A LDU Quito experimentou o seu ápice naquela noite histórica de 2008 no Maracanã, em que conquistou a Copa Libertadores em cima do Fluminense. A glória duraria um pouco mais, também com o título da Copa Sul-Americana no ano seguinte. Porém, desde então, as campanhas dos Albos no principal torneio continental vinham sendo tímidas. Foram cinco aparições na Libertadores depois do feito, no máximo alcançando as oitavas de final em 2011. Por isso mesmo, a atual caminhada representa tanto aos equatorianos. Pela primeira vez em 11 anos, a LDU se coloca entre os oito melhores do continente. E a classificação veio com o suado empate por 1 a 1 contra o Olimpia, após enorme pressão no Defensores del Chaco.

A vitória por 3 a 1 no Estádio Casa Blanca facilitou bastante o caminho da LDU. E o time ficou em uma situação ainda mais cômoda aos 20 minutos em Assunção, quando Jhojan Julio abriu o placar, aproveitando um enorme cochilo da zaga adversária. Por mais que contasse com o apoio de sua torcida, responsável por um belíssimo mosaico durante a entrada em campo e que manteve uma grande atmosfera na sequência da noite, o Olimpia teria uma missão dificílima, precisando anotar quatro gols e não tomar mais nenhum. William Mendieta até descontou aos 35, em sobra de bola na pequena área, mas seu pênalti batido para fora no início do segundo tempo não ajudou.

A LDU, por sua vez, precisou se defender com um homem a menos durante mais de 40 minutos, após a expulsão do próprio Jhojan Julio.
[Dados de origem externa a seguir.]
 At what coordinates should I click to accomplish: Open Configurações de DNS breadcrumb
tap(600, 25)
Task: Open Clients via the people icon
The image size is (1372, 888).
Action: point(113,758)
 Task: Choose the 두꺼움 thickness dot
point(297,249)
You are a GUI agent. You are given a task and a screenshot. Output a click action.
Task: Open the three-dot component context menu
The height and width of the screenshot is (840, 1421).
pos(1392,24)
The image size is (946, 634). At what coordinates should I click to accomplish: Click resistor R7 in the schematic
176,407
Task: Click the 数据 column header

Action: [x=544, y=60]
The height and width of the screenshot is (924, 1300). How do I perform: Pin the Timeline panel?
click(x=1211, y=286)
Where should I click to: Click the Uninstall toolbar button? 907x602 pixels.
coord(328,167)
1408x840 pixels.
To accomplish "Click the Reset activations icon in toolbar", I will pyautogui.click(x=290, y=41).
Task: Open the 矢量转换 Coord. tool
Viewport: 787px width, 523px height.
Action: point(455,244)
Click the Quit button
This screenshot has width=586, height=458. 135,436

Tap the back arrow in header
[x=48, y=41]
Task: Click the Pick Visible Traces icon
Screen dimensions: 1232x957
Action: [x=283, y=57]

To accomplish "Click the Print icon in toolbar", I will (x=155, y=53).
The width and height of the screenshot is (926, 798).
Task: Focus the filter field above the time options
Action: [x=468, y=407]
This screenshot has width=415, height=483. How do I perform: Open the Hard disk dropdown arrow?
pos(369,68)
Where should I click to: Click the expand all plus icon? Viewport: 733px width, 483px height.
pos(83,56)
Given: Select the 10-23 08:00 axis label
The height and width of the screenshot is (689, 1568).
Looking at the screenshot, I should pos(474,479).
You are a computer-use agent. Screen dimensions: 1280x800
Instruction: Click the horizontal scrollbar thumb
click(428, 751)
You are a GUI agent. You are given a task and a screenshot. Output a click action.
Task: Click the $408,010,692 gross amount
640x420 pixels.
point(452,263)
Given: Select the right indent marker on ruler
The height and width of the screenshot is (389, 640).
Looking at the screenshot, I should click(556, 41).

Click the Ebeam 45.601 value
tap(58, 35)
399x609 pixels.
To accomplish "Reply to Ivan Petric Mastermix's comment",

Teve mais garra do que organização para conter os ataques dos anfitriões, com muitos cruzamentos alçados na área. No fim das contas, a segunda etapa marcou um calvário ao Olimpia, com um abafa incessante, mas também um caminhão de chances desperdiçadas, que incluíram duas grandes defesas do goleiro Adrián Gabbarini e até mesmo uma bola salva em cima da linha. Não era para acontecer. A boa campanha na fase de grupos termina de forma tão melancólica.

Um histórico Olimpia, tricampeão paraguaio, ainda fica devendo uma trajetória mais digna na Copa Libertadores. A LDU, por sua vez, marca o seu ressurgimento após o título nacional de 2018 e, mesmo correndo por fora, pode incomodar na sequência do torneio. Além da altitude de Quito, há um time jovem e com muita força física, que ainda se complementou com a liderança de Antonio Valencia durante a pausa para a Copa América. Diante da campanha modesta no Campeonato Equatoriano, a Libertadores vira a prioridade total aos Albos. O problema será encarar Boca Juniors ou Athletico Paranaense nas quartas de final, na tentativa de dar mais um passo na empreitada continental.